**PROVIDED TEXT**
Nvidia rules ML, not because its products are cost-effective

Nov 17, 2025

EDIT: I retract this post. I was fooled by NVidia’s tricky marketing, that listed only “sparse FLOPs” which are precisely twice the number of actual FLOPs. If we compare with this correction, AMD GPUs emerge as the clear winner in FLOPS/$ and memory/$.

Previous subtitle: “TPUs are very closed and expensive. AMD is like 2 years behind.”

Nvidia practically has a monopoly in ML training. Why has nobody broken it? Is it because of the ‘CUDA moat’, the fact that all ML software is already written for NVidia products? Is it because AMD drivers keep crashing? Because Huawei chips are only really available in China?

It is none of these things. Nvidia’s hardware is just the fastest, the most cost-effective, and all-around the best. Nobody has managed to outcompete them because it is hard, they make the best ML accelerators. I was surprised by this: I expected Google’s TPUs to be better and to only lose out because of the ecosystem, but this is not the case.

The latest Nvidia accelerator server, the B200, has the highest ExaFLOPS per dollar.1 Training is typically bottlenecked on FLOPS. Ergo, if you want your training to complete fast, you buy Nvidia.

The second most FLOPS-effective accelerator on my table is the flagship AMD MI355x at 56 EFLOPS/$, which was released in mid-2025. But close behind is the Nvidia H100, released in 2022, which will give you 52 EFLOPS/$ even now. Nvidia has enjoyed a sustained lead in FLOPS/$, and thus the correct choice for everyone training models is to buy Nvidia.

**RECORDED INFORMATION**
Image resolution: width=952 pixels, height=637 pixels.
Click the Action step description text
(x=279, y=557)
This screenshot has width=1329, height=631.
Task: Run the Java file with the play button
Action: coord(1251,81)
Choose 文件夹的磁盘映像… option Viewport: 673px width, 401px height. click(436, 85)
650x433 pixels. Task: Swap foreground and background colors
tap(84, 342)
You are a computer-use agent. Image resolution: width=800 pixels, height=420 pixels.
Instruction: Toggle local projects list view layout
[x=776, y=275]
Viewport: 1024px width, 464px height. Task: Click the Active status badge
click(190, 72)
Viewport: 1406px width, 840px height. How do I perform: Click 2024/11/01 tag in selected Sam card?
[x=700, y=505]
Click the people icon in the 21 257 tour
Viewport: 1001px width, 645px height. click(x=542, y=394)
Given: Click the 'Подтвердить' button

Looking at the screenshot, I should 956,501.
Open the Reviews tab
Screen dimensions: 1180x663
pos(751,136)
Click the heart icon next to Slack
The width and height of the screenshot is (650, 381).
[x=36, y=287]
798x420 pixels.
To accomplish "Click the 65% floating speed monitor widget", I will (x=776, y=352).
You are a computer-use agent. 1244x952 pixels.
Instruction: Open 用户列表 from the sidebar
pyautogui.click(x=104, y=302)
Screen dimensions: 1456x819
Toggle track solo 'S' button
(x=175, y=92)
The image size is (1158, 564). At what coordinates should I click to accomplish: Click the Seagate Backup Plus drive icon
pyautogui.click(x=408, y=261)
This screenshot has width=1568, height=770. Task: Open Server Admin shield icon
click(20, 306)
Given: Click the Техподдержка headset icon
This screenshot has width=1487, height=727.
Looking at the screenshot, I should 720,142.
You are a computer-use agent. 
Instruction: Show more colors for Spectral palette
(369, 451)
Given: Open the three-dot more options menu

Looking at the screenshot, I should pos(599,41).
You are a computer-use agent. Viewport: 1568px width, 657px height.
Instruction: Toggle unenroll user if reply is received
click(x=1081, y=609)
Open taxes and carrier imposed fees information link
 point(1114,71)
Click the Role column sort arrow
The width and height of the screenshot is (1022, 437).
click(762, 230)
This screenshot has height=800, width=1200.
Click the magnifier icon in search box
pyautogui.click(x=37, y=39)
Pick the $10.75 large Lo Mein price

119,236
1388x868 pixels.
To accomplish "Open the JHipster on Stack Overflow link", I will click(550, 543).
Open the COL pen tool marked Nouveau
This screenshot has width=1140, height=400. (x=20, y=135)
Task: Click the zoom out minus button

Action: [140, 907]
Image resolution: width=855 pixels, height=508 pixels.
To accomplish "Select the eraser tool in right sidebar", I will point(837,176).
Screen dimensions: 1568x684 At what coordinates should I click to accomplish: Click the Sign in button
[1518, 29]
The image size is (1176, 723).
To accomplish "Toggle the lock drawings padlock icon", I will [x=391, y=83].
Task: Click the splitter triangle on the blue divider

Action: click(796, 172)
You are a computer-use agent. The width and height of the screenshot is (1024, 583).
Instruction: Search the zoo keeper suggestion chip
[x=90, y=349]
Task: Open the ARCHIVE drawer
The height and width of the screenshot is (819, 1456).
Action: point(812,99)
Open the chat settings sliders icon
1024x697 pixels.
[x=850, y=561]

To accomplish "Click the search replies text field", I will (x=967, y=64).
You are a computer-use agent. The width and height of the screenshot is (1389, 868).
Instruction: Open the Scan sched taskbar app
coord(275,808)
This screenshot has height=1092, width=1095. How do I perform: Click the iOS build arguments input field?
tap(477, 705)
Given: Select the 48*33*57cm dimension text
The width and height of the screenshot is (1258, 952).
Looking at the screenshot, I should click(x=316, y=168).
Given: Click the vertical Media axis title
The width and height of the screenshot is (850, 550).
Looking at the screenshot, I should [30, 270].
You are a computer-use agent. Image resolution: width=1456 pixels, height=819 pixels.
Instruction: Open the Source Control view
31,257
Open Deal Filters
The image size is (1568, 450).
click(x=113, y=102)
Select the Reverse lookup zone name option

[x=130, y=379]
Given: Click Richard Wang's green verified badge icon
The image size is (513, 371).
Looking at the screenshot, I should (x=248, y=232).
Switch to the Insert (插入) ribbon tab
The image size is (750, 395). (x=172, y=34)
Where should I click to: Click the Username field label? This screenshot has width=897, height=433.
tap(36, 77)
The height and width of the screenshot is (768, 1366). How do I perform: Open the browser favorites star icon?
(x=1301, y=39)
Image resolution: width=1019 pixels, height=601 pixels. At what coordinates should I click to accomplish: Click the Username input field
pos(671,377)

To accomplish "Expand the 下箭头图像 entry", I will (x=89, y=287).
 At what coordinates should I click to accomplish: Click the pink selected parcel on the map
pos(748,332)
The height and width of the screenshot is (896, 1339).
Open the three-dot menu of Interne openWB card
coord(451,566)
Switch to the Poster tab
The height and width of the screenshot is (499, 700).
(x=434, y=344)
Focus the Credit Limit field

**WHAT THIS TASK INVOLVES**
Carry on the post about Nvidia's hold on ML training, starting after its final sentence.

**SOLVED PROBLEM**
xAI Colossus data center, full of NVidia GPUs. (Source: ServeTheHome)

The other specs

This is sufficient to explain NVidia’s success. Really, I could end the blog post here. But there are more reasons that Nvidia is a better choice, and I must reach 500 words.

First, the other specs: it has plenty of memory. AMD nodes have more total memory and slightly more memory bandwidth. This matters if you are restricted to using a single node. This happens to academics and MATS scholars all over, because the open-source software that is available (Huggingface) has very bad support for training with multi-node. In that case, it can make the difference between being able to fit Llama-405B in your node, or not. (Such is the price of supporting ~all models, like Huggingface does.)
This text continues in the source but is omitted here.